---- Dataset excerpts
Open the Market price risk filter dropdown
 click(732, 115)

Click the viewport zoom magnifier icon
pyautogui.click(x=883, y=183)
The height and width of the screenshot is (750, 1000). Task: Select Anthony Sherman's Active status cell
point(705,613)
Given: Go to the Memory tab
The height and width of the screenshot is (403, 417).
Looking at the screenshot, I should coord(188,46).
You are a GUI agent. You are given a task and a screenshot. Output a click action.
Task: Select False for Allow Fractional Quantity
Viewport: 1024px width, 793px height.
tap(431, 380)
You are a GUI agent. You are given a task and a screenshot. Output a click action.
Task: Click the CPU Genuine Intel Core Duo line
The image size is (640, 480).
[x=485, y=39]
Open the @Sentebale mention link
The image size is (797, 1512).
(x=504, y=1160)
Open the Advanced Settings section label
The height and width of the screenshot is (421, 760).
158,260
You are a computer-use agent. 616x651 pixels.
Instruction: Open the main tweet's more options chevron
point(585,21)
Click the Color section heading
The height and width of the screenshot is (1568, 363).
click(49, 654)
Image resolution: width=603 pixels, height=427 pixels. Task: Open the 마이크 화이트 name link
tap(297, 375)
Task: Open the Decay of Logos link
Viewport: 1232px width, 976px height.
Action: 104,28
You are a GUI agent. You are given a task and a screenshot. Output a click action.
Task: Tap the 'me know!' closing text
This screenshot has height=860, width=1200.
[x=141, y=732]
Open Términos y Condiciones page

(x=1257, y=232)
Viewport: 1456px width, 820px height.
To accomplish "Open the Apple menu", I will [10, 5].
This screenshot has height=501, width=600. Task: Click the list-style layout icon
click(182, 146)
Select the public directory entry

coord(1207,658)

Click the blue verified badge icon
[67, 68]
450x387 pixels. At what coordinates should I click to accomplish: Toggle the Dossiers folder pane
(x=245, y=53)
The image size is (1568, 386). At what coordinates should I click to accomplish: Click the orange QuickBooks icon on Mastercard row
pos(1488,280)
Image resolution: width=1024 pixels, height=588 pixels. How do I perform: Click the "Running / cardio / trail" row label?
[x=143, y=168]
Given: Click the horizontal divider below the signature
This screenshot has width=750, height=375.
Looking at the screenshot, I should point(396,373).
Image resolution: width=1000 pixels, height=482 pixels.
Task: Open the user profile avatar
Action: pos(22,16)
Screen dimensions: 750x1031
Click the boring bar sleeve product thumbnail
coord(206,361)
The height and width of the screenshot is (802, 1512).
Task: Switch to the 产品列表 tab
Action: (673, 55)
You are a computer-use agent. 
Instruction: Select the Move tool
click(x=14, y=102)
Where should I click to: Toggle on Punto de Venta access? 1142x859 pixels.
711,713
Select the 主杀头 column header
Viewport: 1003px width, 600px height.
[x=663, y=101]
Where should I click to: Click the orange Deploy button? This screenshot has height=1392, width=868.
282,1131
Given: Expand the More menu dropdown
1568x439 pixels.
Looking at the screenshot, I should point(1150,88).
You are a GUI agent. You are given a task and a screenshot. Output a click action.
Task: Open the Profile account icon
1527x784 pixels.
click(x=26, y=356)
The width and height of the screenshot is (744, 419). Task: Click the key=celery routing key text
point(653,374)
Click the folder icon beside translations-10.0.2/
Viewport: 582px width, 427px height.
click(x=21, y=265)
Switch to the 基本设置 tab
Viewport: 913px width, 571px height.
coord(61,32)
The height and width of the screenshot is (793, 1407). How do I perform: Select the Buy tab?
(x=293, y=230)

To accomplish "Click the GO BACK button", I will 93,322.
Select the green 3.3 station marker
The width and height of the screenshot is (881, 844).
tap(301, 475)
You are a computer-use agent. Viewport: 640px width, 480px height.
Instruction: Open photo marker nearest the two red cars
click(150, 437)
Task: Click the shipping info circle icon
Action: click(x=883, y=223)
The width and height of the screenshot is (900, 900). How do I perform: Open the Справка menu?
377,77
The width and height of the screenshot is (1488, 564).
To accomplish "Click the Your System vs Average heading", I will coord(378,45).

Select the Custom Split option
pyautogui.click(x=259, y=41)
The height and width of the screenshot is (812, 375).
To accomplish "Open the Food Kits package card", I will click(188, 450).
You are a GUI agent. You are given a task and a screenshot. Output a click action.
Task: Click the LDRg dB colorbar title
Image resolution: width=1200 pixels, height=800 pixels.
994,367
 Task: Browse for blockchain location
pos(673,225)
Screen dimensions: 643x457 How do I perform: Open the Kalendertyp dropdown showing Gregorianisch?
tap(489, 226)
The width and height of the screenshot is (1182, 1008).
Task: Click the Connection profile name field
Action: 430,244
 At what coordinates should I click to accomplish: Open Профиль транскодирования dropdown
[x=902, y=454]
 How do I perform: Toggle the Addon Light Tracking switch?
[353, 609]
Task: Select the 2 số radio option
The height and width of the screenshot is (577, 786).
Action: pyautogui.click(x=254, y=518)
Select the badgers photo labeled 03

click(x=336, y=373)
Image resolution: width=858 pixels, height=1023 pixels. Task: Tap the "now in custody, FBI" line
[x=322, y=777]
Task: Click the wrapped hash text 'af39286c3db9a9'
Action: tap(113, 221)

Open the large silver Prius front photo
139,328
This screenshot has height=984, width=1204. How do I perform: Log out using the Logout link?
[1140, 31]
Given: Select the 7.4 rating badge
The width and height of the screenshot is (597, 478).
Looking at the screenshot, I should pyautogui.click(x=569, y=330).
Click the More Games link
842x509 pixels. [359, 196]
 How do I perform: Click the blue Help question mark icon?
--------
Try it:
Repeat the entries above verbatim, but only from the line that has "This screenshot has height=860, width=1200." down to the line that has "Select the 主杀头 column header", inclusive.

Answer area:
This screenshot has height=860, width=1200.
[x=141, y=732]
Open Términos y Condiciones page

(x=1257, y=232)
Viewport: 1456px width, 820px height.
To accomplish "Open the Apple menu", I will [10, 5].
This screenshot has height=501, width=600. Task: Click the list-style layout icon
click(182, 146)
Select the public directory entry

coord(1207,658)

Click the blue verified badge icon
[67, 68]
450x387 pixels. At what coordinates should I click to accomplish: Toggle the Dossiers folder pane
(x=245, y=53)
The image size is (1568, 386). At what coordinates should I click to accomplish: Click the orange QuickBooks icon on Mastercard row
pos(1488,280)
Image resolution: width=1024 pixels, height=588 pixels. How do I perform: Click the "Running / cardio / trail" row label?
[x=143, y=168]
Given: Click the horizontal divider below the signature
This screenshot has width=750, height=375.
Looking at the screenshot, I should point(396,373).
Image resolution: width=1000 pixels, height=482 pixels.
Task: Open the user profile avatar
Action: pos(22,16)
Screen dimensions: 750x1031
Click the boring bar sleeve product thumbnail
coord(206,361)
The height and width of the screenshot is (802, 1512).
Task: Switch to the 产品列表 tab
Action: (673, 55)
You are a computer-use agent. 
Instruction: Select the Move tool
click(x=14, y=102)
Where should I click to: Toggle on Punto de Venta access? 1142x859 pixels.
711,713
Select the 主杀头 column header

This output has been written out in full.